TASKS AND EXERCISES |
• A. In the key-wrapping text, why are attackers interested in minimizing the cost of each password attempt? Answer in one to three sentences.
• B. Answer these questions from the key-wrapping text.
(i) What does the text call the most vulnerable point in the system?
(ii) What does the Password-Wrapping-Key combine with to produce the User Key?
(iii) In what units is the cost to the user measured?
• C. Retype the stretch of the key-wrapping text from "Storage Server and" through "revealing a WUK.".

DOCUMENT EXCERPT |
Basic Key Wrapping diagram

Attacks

Since this model allows the user to get at their data using nothing but a password and the data stored on the Primary, there must be places in the system for which the keys are less than full strength. The most vulnerable point is the server which holds the wrapped user key ("WUK"). In general, attackers can be categorized into a few different groups:

network eavesdroppers 
since all connections are assumed to run over SSL, which does a great job of protecting against passive eavesdroppers, these attackers have nothing to work with
man-in-the-middle 
SSL does a less-great job of protecting against active attackers. There are too many CAs, users do not have enough information to identify the "right" site, and the security indicators are too fragile for users to reliably notice.
Storage Server and Friends 
the server holds the WUK, as well as other verification data used to decide whether to honor requests to update the WUK later, both of which can be used to attack the user's password and thus the Password-Wrapping-Key (PWK), which then combines with the WUK to get the ultimate goal: the User Key (UK). This category of attacker includes anyone who can get access to the WUK: admins of the server, anyone who successfully breaks into the server or gets a copy of a backup disk, and any party who can coerce/subpoena the admins into revealing a WUK.

In general, attacks must start by stealing/possessing an "oracle" value (like the MAC portion of the WUK) which allows them to test whether a given password is correct or not. Then the attacker generates guesses for the user's password (which is the most predictable value in the system) and runs through same protocol as the user would, until they get to a value which can be tested against their oracle. They must do this a lot, since there are lots of possible passwords, so they're interested in minimizing the cost of each attempt.

Remember: the cost figures described below are talking about an attacker who has already surmounted the difficult hurdle of breaking into a professionally-managed highly secure server, either by force, coersion, or subpoena. These attacks are not available to a passive eavesdropper or a network-side man-in-the-middle: those folks don't have any feasible attack.

PBKDF User/Attacker Costs

We can evaluate various techniques according to how much they cost the user (in units of time spent waiting for a login) versus how much they cost the attacker (in units of dollars spent finding a password).

Extracted data entries |
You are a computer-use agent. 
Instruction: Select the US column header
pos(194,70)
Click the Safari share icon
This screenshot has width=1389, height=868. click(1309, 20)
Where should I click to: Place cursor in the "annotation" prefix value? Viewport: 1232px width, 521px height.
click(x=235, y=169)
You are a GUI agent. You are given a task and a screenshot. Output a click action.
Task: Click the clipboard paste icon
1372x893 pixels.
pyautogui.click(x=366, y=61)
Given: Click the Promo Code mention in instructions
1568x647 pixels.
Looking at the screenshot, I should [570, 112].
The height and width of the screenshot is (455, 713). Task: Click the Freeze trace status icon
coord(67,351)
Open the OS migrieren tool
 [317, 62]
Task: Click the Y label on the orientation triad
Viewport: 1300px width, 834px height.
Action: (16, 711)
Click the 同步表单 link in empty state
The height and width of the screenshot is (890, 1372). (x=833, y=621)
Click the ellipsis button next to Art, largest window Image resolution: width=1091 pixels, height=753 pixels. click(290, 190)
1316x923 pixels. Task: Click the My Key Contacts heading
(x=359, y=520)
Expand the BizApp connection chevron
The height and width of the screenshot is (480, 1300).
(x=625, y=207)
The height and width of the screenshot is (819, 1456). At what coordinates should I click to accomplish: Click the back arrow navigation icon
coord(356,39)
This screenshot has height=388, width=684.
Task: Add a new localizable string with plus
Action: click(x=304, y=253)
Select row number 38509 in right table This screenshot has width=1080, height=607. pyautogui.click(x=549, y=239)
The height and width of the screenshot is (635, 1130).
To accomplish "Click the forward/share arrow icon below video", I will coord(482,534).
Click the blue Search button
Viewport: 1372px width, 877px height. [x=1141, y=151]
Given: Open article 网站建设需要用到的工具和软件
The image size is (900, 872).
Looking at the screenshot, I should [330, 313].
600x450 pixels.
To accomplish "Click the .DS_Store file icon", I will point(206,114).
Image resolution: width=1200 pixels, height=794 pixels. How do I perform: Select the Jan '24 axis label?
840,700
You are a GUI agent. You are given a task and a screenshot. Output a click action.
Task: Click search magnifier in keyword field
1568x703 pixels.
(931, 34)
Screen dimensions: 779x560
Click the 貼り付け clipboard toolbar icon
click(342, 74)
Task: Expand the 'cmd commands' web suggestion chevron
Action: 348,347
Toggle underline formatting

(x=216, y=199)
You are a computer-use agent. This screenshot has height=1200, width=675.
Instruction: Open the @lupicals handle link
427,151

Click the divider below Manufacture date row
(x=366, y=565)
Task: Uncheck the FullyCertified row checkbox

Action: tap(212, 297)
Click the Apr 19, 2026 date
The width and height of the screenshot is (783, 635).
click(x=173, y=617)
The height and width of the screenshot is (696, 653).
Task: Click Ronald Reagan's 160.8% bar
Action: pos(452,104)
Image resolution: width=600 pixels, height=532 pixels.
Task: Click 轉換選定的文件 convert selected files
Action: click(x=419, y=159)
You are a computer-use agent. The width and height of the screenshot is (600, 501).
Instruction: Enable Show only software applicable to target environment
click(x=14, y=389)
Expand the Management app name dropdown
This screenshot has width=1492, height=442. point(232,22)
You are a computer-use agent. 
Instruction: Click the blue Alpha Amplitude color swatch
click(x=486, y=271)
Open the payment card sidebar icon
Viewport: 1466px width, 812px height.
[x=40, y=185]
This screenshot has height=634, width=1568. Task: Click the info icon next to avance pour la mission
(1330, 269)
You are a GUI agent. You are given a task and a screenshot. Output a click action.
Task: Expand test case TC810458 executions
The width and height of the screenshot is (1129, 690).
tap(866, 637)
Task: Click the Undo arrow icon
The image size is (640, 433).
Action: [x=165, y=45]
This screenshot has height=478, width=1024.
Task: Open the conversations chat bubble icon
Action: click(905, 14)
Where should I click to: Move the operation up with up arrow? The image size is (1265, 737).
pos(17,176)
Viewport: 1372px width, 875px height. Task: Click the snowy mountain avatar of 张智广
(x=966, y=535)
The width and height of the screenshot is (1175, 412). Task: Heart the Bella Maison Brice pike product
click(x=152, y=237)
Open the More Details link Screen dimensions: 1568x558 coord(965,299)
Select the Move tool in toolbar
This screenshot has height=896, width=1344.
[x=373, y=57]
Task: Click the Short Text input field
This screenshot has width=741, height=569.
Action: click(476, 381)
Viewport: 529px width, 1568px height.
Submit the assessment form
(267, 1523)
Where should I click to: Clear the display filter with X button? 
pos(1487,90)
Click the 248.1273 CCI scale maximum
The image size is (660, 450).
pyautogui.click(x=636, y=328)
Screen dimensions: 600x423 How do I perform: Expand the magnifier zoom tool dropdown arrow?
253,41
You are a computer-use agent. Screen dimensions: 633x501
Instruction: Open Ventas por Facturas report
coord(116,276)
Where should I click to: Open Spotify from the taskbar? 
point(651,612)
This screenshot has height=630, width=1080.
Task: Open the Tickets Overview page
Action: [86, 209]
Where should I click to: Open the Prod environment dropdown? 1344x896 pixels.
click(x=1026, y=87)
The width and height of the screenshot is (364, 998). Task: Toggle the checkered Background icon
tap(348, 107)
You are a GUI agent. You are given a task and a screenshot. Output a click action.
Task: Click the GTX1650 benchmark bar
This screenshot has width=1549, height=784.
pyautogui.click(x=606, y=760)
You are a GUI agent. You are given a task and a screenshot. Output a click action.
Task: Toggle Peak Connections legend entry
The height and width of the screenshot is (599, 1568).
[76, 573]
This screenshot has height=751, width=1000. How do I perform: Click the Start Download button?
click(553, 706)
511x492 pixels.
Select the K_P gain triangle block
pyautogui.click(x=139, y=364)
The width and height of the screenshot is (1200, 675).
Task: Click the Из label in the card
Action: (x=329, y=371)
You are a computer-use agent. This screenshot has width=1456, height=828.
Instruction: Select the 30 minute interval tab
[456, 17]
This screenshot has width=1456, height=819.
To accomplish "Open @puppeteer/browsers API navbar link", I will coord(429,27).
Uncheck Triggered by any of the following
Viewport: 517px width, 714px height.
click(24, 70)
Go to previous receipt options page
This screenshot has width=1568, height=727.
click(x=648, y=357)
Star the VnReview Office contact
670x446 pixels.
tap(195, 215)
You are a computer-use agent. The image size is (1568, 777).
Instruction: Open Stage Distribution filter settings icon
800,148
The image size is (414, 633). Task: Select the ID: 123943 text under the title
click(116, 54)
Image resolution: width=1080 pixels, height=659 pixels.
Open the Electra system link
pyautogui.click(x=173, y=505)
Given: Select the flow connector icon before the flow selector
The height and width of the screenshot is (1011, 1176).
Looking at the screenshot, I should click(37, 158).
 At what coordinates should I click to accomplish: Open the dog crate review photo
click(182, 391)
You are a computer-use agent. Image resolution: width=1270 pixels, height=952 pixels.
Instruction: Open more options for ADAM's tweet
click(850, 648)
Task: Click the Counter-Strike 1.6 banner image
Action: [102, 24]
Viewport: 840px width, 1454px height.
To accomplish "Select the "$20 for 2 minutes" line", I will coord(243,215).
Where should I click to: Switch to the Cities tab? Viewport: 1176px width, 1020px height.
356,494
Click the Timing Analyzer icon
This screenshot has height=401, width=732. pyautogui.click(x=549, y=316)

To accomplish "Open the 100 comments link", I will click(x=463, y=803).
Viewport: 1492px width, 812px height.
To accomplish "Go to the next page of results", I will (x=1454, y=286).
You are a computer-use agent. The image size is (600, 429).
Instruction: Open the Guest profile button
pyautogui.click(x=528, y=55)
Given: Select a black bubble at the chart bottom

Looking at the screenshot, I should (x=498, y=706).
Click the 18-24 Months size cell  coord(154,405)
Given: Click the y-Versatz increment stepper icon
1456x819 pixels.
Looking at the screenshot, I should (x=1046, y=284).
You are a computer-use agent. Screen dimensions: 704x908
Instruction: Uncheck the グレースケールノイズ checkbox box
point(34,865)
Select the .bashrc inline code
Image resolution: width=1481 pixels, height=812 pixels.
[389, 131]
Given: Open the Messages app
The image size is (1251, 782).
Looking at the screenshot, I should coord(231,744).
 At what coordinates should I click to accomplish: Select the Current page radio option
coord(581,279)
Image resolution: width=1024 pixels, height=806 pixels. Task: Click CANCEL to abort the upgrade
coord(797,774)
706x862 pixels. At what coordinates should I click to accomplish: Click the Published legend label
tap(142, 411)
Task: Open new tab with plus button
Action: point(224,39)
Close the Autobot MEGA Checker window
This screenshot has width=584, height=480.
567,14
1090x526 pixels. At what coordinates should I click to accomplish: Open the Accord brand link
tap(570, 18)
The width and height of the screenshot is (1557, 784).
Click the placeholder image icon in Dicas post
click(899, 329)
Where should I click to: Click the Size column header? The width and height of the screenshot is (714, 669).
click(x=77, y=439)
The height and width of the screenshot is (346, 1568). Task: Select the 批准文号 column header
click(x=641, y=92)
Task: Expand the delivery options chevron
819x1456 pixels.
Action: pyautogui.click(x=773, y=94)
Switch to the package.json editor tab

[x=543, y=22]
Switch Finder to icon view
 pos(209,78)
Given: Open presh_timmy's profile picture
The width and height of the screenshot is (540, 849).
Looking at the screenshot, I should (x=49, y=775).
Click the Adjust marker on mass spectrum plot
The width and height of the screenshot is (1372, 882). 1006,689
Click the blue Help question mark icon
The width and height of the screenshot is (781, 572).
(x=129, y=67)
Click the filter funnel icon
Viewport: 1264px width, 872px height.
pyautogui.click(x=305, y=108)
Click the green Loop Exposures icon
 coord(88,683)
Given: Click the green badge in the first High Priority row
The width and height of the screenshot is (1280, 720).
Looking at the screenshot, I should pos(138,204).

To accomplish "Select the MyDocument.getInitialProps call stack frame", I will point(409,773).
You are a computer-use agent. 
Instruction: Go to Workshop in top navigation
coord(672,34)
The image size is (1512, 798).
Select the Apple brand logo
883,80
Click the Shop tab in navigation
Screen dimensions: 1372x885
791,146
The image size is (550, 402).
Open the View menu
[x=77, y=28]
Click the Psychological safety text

ANSWERS TO THE TASKS |
• A. Each attempt means guessing a password and running the same protocol as the user until reaching a value that can be tested against the stolen oracle. Because there are many possible passwords, attackers must repeat this many times.

• B.
(i) The server that holds the wrapped user key (WUK).
(ii) The WUK.
(iii) Time spent waiting for a login.

• C.
Storage Server and Friends 
the server holds the WUK, as well as other verification data used to decide whether to honor requests to update the WUK later, both of which can be used to attack the user's password and thus the Password-Wrapping-Key (PWK), which then combines with the WUK to get the ultimate goal: the User Key (UK). This category of attacker includes anyone who can get access to the WUK: admins of the server, anyone who successfully breaks into the server or gets a copy of a backup disk, and any party who can coerce/subpoena the admins into revealing a WUK.